Docker Deployment

Quick Start

Run Expunct with SQLite for development or evaluation:


docker run -p 8000:8000 \
  -e DATABASE_URL=sqlite+aiosqlite:///./data/db.sqlite \
  -e API_KEY_SECRET=your-secret-key \
  -v pii-data:/app/data \
  ghcr.io/uni-qingzhuo-zhen/pii-redactor:latest

The API will be available at http://localhost:8000. PaddleOCR models are downloaded automatically on first run.

Docker Compose

For a production-like setup with PostgreSQL:


version: "3.8"
services:
  api:
    image: ghcr.io/uni-qingzhuo-zhen/pii-redactor:latest
    ports:
      - "8000:8000"
    environment:
      DATABASE_URL: postgresql+asyncpg://pii:secret@db:5432/pii_redactor
      API_KEY_SECRET: ${API_KEY_SECRET}
      ENCRYPTION_KEY: ${ENCRYPTION_KEY}
    depends_on:
      - db
    volumes:
      - pii-data:/app/data
 
  db:
    image: postgres:15-alpine
    environment:
      POSTGRES_USER: pii
      POSTGRES_PASSWORD: secret
      POSTGRES_DB: pii_redactor
    volumes:
      - pg-data:/var/lib/postgresql/data
 
volumes:
  pii-data:
  pg-data:

Start the stack:


# Set required secrets
export API_KEY_SECRET=$(openssl rand -hex 32)
export ENCRYPTION_KEY=$(python -c "from cryptography.fernet import Fernet; print(Fernet.generate_key().decode())")
 
# Start services
docker compose up -d

Building from Source


docker build -t pii-redactor .

The Dockerfile uses a Chainguard Python 3.12 base image for a minimal attack surface.

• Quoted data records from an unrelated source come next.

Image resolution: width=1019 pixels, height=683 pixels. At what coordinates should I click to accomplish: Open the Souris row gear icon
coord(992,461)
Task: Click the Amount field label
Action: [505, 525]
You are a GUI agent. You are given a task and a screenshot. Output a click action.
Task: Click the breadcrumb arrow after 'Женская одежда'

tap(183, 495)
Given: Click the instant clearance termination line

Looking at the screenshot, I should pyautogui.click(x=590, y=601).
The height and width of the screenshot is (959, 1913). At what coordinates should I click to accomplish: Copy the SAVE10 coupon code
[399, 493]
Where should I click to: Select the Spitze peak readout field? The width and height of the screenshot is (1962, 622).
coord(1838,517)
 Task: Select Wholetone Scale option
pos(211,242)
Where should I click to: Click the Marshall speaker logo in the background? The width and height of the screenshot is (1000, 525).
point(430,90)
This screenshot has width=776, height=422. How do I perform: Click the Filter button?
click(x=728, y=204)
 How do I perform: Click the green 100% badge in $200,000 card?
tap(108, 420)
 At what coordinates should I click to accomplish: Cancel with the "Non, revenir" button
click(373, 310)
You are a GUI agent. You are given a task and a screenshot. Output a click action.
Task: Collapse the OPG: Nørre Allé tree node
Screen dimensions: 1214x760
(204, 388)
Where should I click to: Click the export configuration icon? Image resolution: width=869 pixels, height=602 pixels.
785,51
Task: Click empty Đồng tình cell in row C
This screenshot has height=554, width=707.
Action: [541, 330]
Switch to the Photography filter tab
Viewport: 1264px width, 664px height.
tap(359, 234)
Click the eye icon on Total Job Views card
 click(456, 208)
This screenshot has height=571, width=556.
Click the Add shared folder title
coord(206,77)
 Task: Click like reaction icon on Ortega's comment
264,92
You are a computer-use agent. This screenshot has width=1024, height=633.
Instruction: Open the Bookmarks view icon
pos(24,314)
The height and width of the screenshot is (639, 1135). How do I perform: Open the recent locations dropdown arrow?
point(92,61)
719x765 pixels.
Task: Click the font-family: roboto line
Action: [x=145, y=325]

The build process installs all dependencies and downloads PaddleOCR models at build time for faster cold starts.

Health Check

Verify the service is running:


curl http://localhost:8000/health

Volumes

Mount Point	Purpose
`/app/data`	SQLite database, temporary file storage, OCR model cache

For PostgreSQL deployments, /app/data is only used for temporary file storage and can be an ephemeral volume if files are stored in cloud storage.